# Simple Property of Determinant Functions

Okay, so I am in a linear algebra course and we are going though the derivation of the determinant function for matrices. I am struggling with some of the properties of determinant functions i.e. functions which are n-linear, alternating, and give a 1 for the identity matrix.

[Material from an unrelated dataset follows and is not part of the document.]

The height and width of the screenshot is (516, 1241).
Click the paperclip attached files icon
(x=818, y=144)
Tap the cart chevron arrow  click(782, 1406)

The question I am currently stuck on is as follows.

Let $$K$$ be a commutative ring with identity and $$D$$ an $$n$$-linear function on $$n\times n$$ matrices over $$K$$. Show that $$D(B)=D(A)$$, if $$B$$ is obtained from $$A$$ by adding a scalar multiple of one row of $$A$$ to another.

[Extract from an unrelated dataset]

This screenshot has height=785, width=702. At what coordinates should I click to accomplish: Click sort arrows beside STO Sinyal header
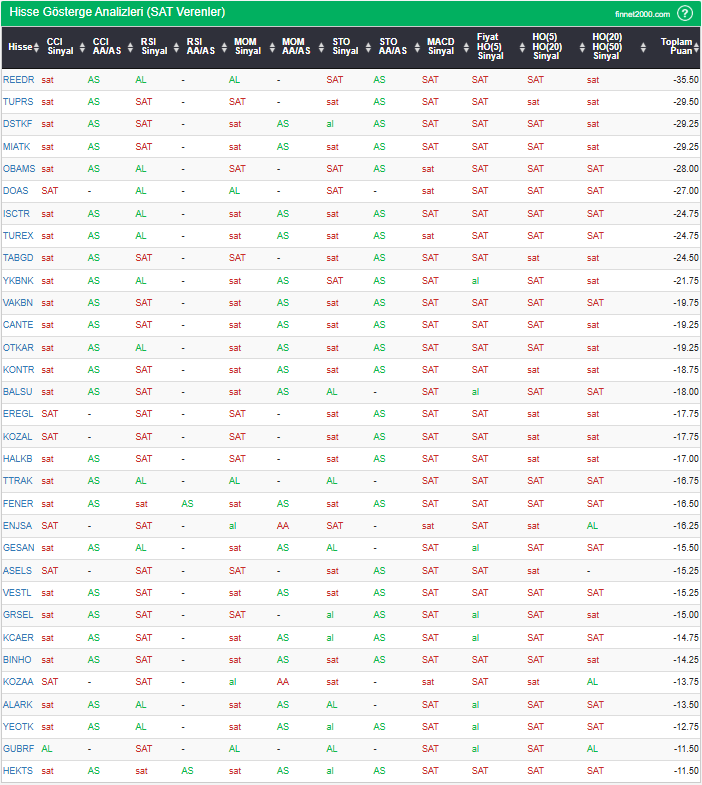coord(367,47)
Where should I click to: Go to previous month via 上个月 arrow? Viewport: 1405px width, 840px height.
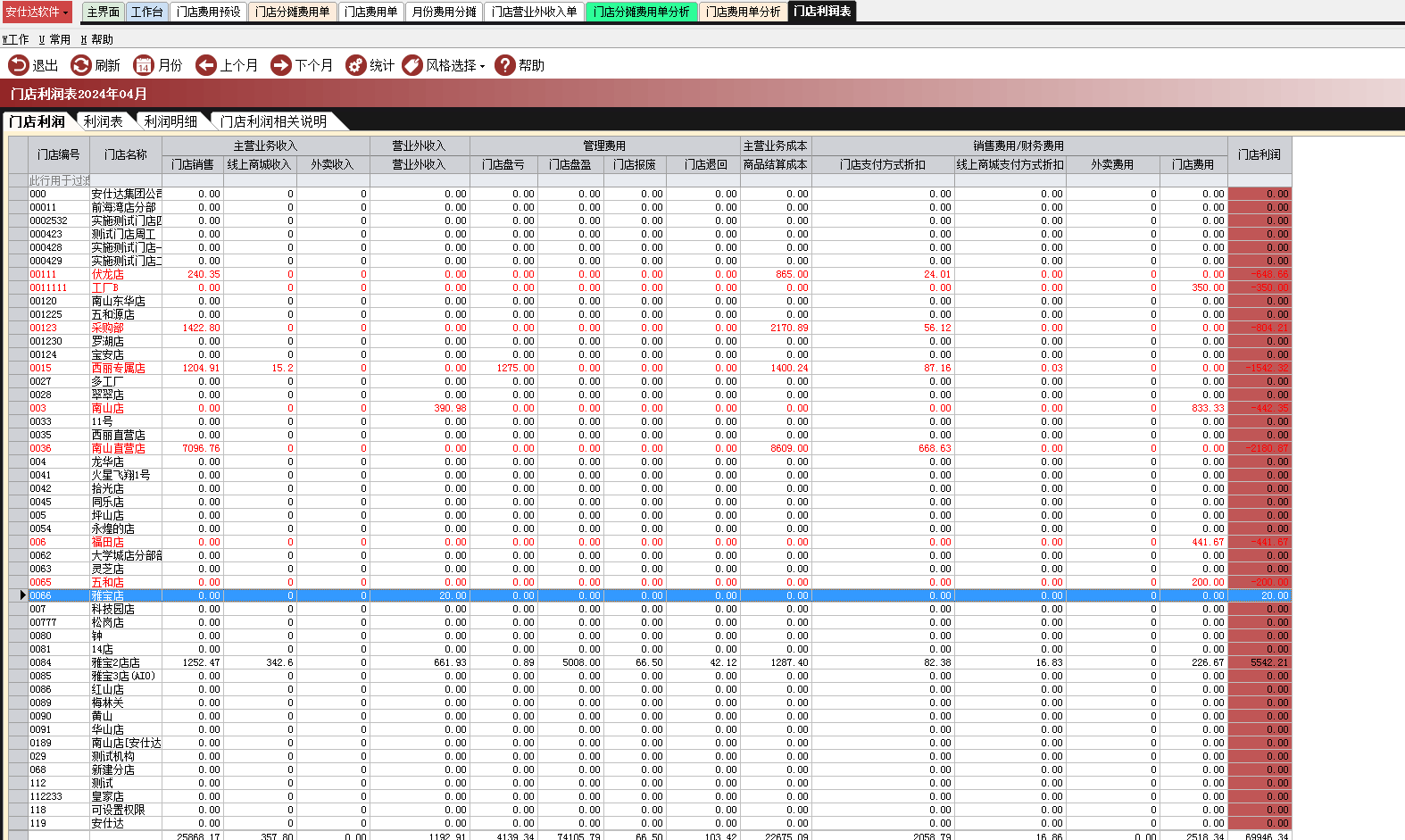(206, 65)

What I have so far is as follows.

Let $$A$$ be an $$n\times n$$ matrix. Let $$A=(\alpha_1, \cdots,\alpha_i,\cdots,\alpha_j,\cdots, \alpha_n)$$ where $$a_k$$, $$k=1,...,n$$ denote the rows of $$A$$. Let $$B=(\alpha_1,\cdots,a\alpha_i+\alpha_j,\cdots,\alpha_n)$$ for $$a\in K$$. That is let $$B$$ be the matrix formed from $$A$$ where the $$i^{th}$$ row of $$A$$ is replaced by $$a$$ times the $$i^{th}$$ of $$A$$ row plus the $$j^{th}$$ row of $$A$$. Then

$$D(B)=D(\alpha_1,\cdots,a\alpha_i+\alpha_j,\cdots,\alpha_n)=aD(\alpha_1,\cdots,\alpha_i,\cdots,\alpha_j,\cdots,\alpha_n)+D(\alpha_1,\cdots,\alpha_j,\cdots,\alpha_j,\cdots,\alpha_n)\text{(n-linearity) }=aD(A)+0=aD(A).$$

Therefore $$D(B)=aD(A)$$

I am clearly missing something obvious because the $$a$$ should not be there according to the question but for the life of me I can't see what is going on. I am assuming it is something obvious and easy but I have been stuck for far too long. Thanks.

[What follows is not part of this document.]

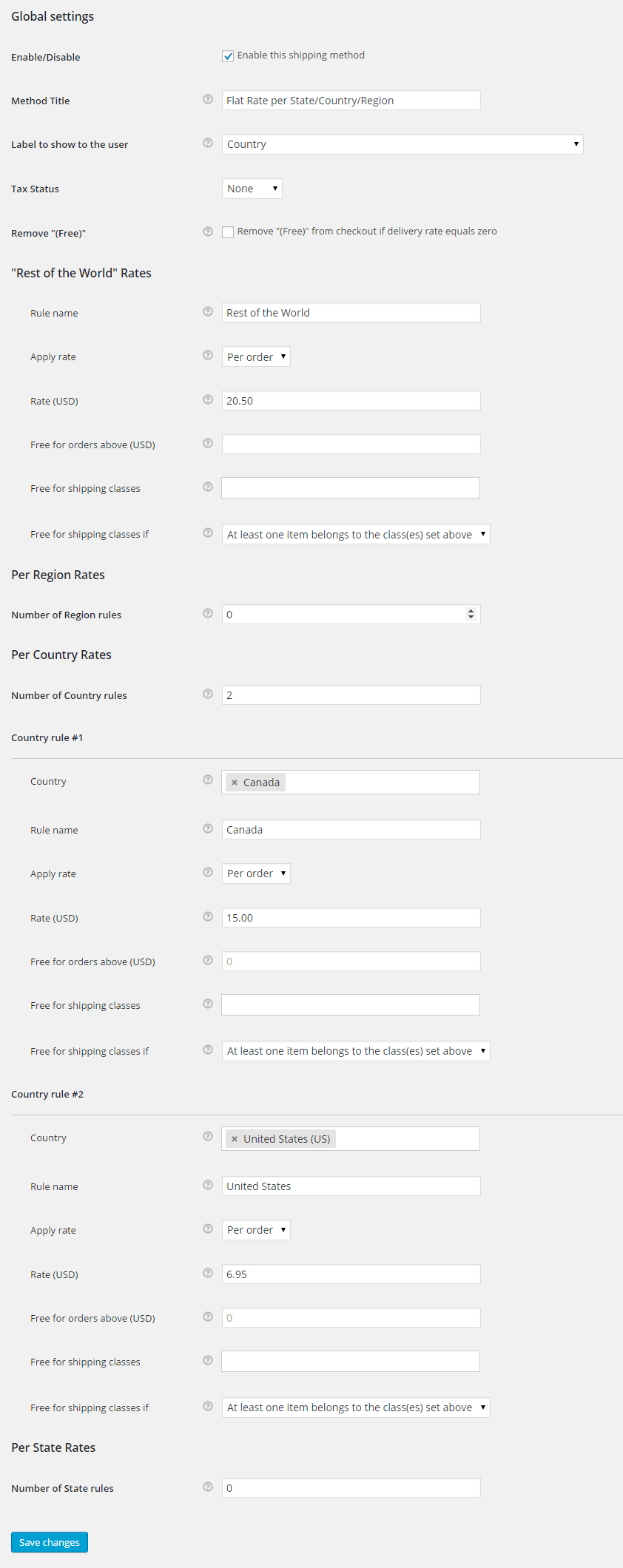
Task: Remove Canada tag from Country rule #1
Action: pos(235,783)
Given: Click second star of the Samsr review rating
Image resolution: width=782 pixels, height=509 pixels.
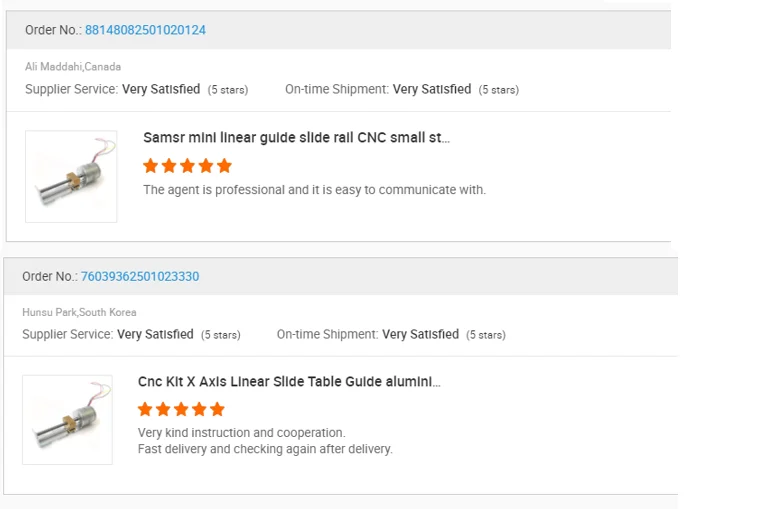Looking at the screenshot, I should (169, 166).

• In your first expression for $D(B)$, it looks like you are adding $a$ times the $i$th row to the $j$th row, but then you write an expression where the *$j$th* row has been repeated. In fact, it is the first term that has a repeated row $\alpha_i$ (and multiplication by $a$), and the second term is equal to $D(A)$. – BaronVT Oct 26 '18 at 17:17
• I clarified how I constructed $B$. – Walt Oct 26 '18 at 17:30

Your proof seems right to me. But, you must define $$B$$ as

$$B=(\alpha_1,\cdots,\alpha_i+a\cdot \alpha_j,\cdots,\alpha_j,\cdots,\alpha_n)$$

because $$B$$ is obtanined by adding $$a$$ times the row $$j$$ of $$A$$ to the row $$i$$ of $$A$$. In this case you will get $$D(A)=D(B)$$ since:

$$D(B)=D(\alpha_1,\cdots,\alpha_i+a\cdot \alpha_j,\cdots,\alpha_j,\cdots,\alpha_n) =D(\alpha_1,\cdots,\alpha_i,\cdots,\alpha_j,\cdots,\alpha_n)+a\cdot D(\alpha_1,\cdots,\alpha_j,\cdots,\alpha_j,\cdots,\alpha_n)=D(B)+a\cdot 0=D(B).$$

• Why must $B$ be defined this way. I see that it works this way but what am I missing with the way I defined $B$? – Walt Oct 26 '18 at 17:26
• Because, B is obtained from A by adding a scalar multiple of one row of A and not multiplying a row of A and then adding after other row of A(this is what you wrote before) – Hector Blandin Oct 26 '18 at 17:27
• I'm sorry I'm still not connecting the dots. The only difference between the definitions is the order of the addition. The way I am reading the question is that I am just picking two rows, multiplying one of them by a scalar, adding them, and then replacing one of the chosen rows with the result. The order of the addition shouldn't matter right? – Walt Oct 26 '18 at 17:34
• Ok. Suppose you pick a row $r_1$ and then you compute $a\cdot r_1+r_2$ and you replace $r_1$ with $a\cdot r_1+r_2$ (This is what you wrote initially). This is not the same thing as taking a row $r_1$ and adding a multiply of another row $r_2$, this will be $r_1+a\cdot r_2$. The last operation is the actual condition you have to prove. – Hector Blandin Oct 26 '18 at 17:37
• I think I see it. I think my issue is what position I'm consider the new row to be in. If we write $a\alpha_i+\alpha_j$ then this row is the $j^{th}$ row of $B$. Otherwise if we write $\alpha_i+a\alpha_j$ then this is the $i^{th}$ row of $B$. – Walt Oct 26 '18 at 17:41

You started heading for trouble when you re-wrote $$D(\alpha_1,\cdots,\alpha_i, \cdots, \alpha_j,\cdots,\alpha_n)$$ (which calls out the $$i$$th and $$j$$th positions) as

$$D(\alpha_1,\cdots,a\alpha_i+\alpha_j,\cdots,\alpha_n)$$ which leaves it unclear as to which position the new expression sits in. You can't tell if it's supposed to represent $$D(\alpha_1,\cdots,\alpha_i, \cdots, a\alpha_i+\alpha_j,\cdots,\alpha_n)$$ or $$D(\alpha_1,\cdots,a\alpha_i+\alpha_j,\cdots,\alpha_j, \cdots, \alpha_n)$$